Prix des produits de grande consommation : Concertation à Ouaga

Le ministère du commerce, les opérateurs économiques et les consommateurs tiennent une rencontre pour trouver un consensus sur les prix des produits de grande consommation au Burkina Faso.  Cette assemblée générale extraordinaire tripartite est la 9 édition du genre.

L’assemblée générale extraordinaire du cadre de concertation tripartite, gouvernement, secteur privé et la société civile s’est tenue ce mardi 14 mars 2017 à Ouagadougou. En rappel, dans le but d’obtenir des prix consensuels qui prennent en compte les intérêts des consommateurs, sans pour autant nuire à ceux des opérateurs économiques, il a été mis en place par décret du 23 juin 2011, un cadre de concertation regroupant le gouvernement, la société civile et les opérateurs économiques.

Ce cadre de concertation a pour mission de proposer les prix pour les produits de grande consommation et faire des recommandations sur l’organisation, la production et la consommation. Une rencontre qui se tient deux fois par an et vise au plafonnement et à la réduction des prix des produits de grande consommation.

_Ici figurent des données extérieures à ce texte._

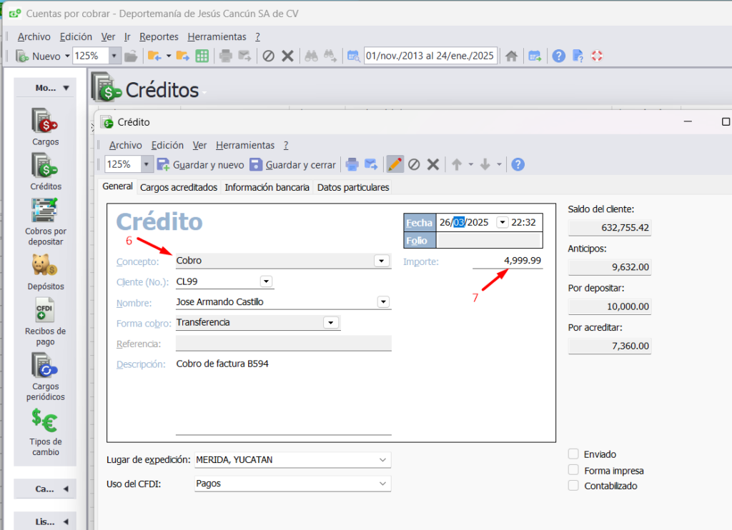Toggle the Contabilizado checkbox
The height and width of the screenshot is (530, 732).
(x=573, y=486)
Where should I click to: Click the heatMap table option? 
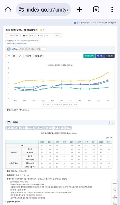coord(40,128)
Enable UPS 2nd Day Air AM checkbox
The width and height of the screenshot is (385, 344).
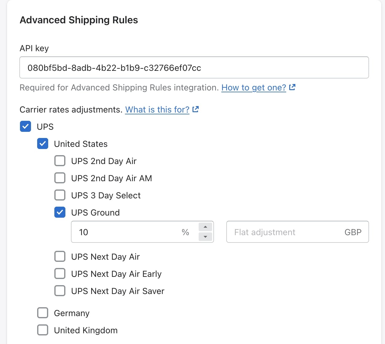click(x=60, y=178)
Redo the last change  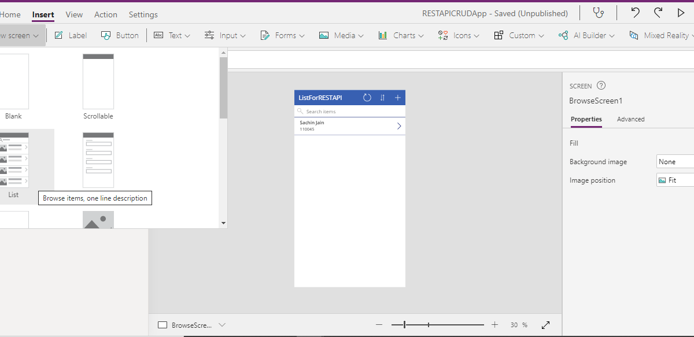coord(658,12)
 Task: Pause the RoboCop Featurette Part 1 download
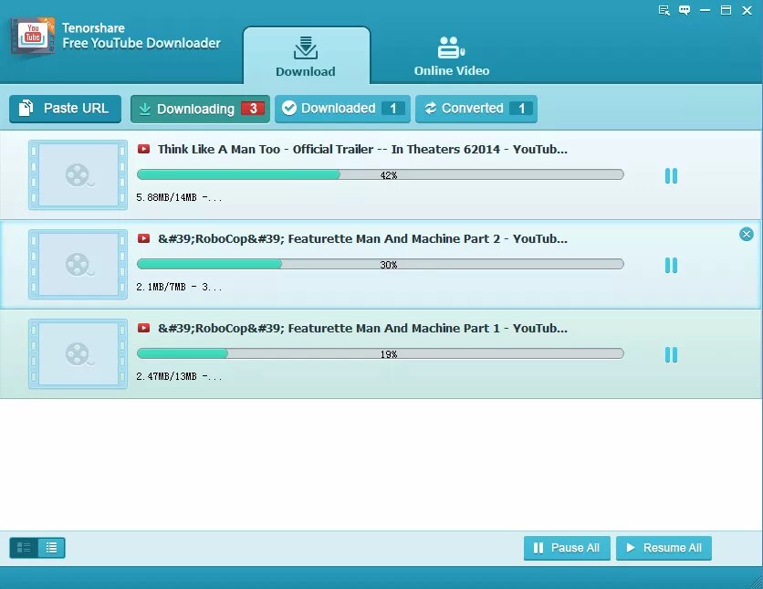click(671, 355)
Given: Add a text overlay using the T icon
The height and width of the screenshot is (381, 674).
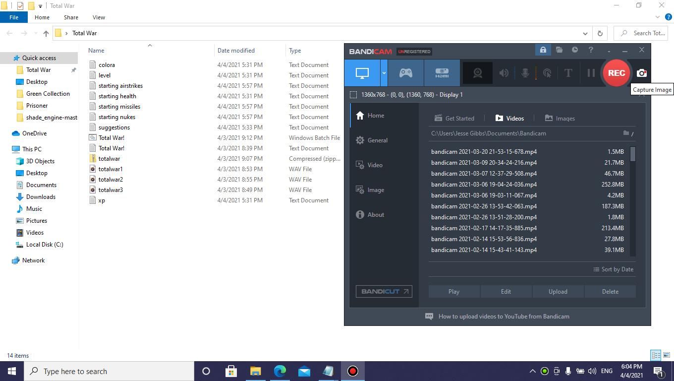Looking at the screenshot, I should (x=568, y=73).
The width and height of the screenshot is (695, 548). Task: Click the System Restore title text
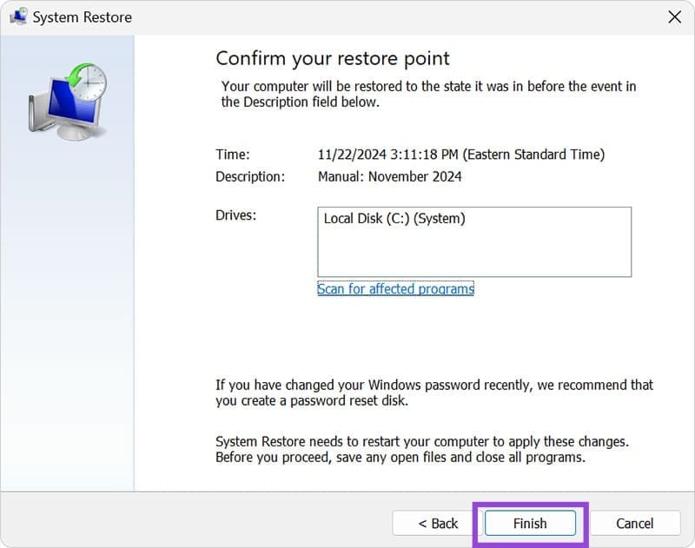83,17
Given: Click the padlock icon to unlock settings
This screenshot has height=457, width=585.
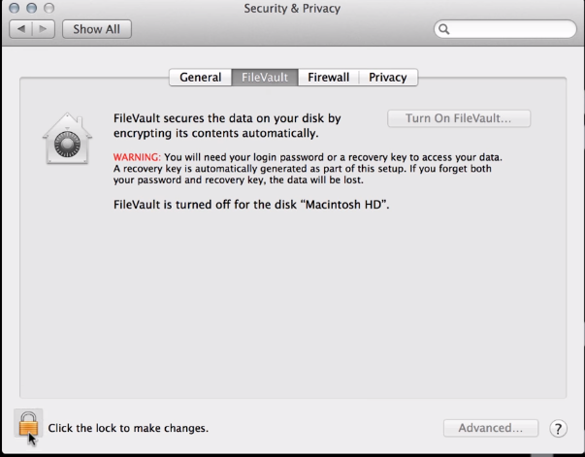Looking at the screenshot, I should pyautogui.click(x=28, y=424).
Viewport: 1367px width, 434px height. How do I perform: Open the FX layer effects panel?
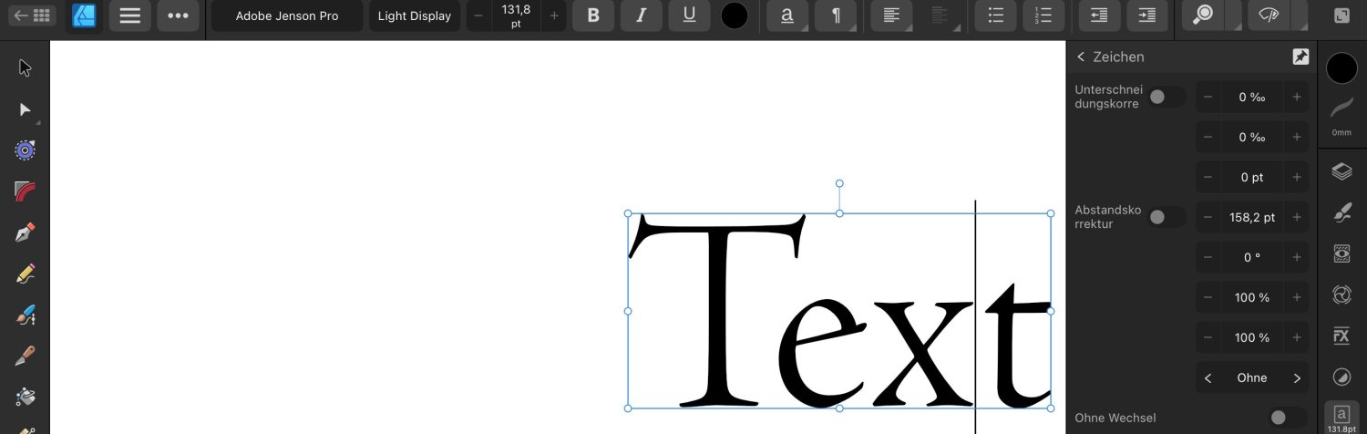(x=1341, y=336)
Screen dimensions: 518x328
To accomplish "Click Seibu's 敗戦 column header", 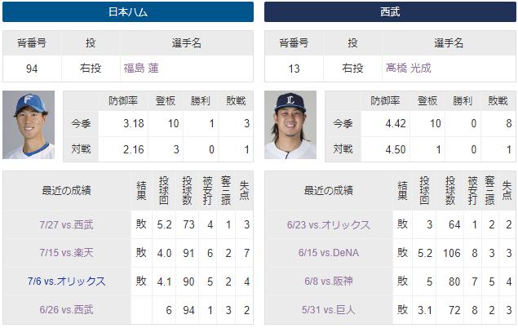I will click(x=498, y=101).
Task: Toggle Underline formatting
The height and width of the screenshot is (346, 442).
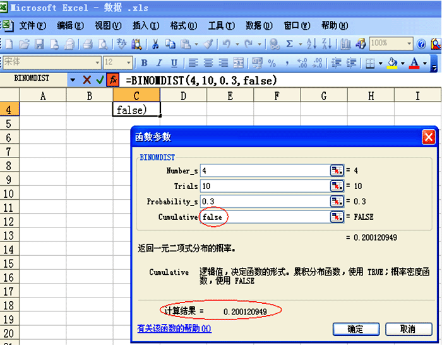Action: click(174, 63)
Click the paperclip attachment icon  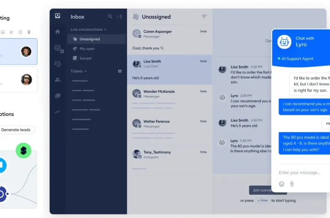tap(292, 184)
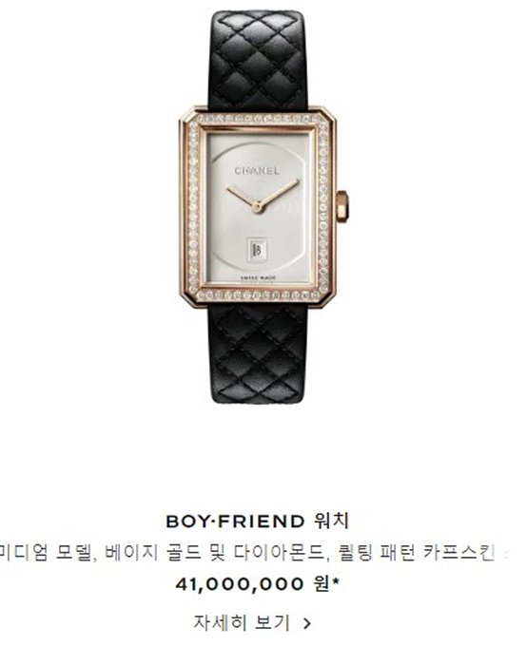Click the asterisk after the 원 price
This screenshot has height=665, width=527.
click(336, 580)
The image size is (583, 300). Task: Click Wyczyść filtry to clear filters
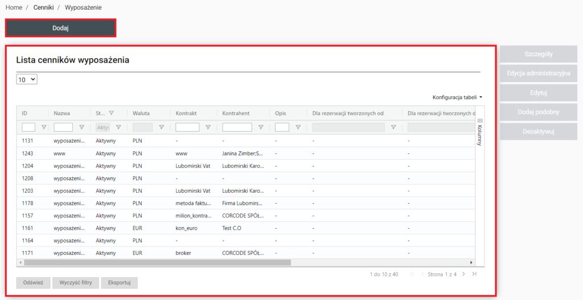pyautogui.click(x=76, y=283)
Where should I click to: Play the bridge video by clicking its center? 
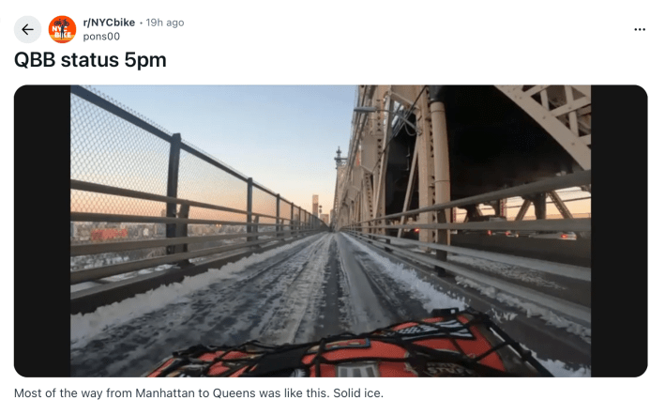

Pour le ministre en charge du commerce, Stéphane Sanou, « nous allons nous pencher sur les prix, les poids et la quantité des produits de grande consommation. Nous avons constaté qu’il a eu un peu d’inflation au niveau de certaines denrées ». Il a noté que le cadre concerne tous les acteurs intervenants dans la chaîne, notamment l’administration publique, la douane, les impôts, les industriels, les importateurs, les exportateurs, la ligue des consommateurs et la société civile.

Les produits qui seront examinés avec ce cadre tripartite sont, entre autres, le riz, les céréales locales, les huiles alimentaires, le sucre, le pain, le savon et le ciment. « Ensemble on verra la structure de tous ces prix et comment juguler et faire en sorte que la vie chère ne s’impose pas de façon difficile à la population », a précisé Stéphane Sanou.

Pascal Zaida, porte-parole de la ligue des consommateurs

Le ministre du commerce avait annoncé le retour du pain de 180 grammes à 130 FCFA. Mais il déclare que les boulangers ont quasiment fait supprimer la production du pain de 180 grammes à 130 F CFA en lieu et place du pain de 200 grammes qui coûte 150 F CFA.

« C’est ensemble qu’on va prendre des décisions consensuelles et ça va s’appliquer à tous. En ce moment, nous seront bien fondés pour mener nos contrôles de façon rigoureuse et vigoureuse. Ce qui nous rend assez confortable dans nos contrôles », a-t-il fait comprendre.

Le porte-parole de la ligue des consommateurs, Pascal Zaida, a laissé entendre qu’« au sortir de cette rencontre on aura des prix homologués pour que les consommateurs puissent être informés de ce que le cadre a arrêté comme le prix réel sur les produits de grande consommation ».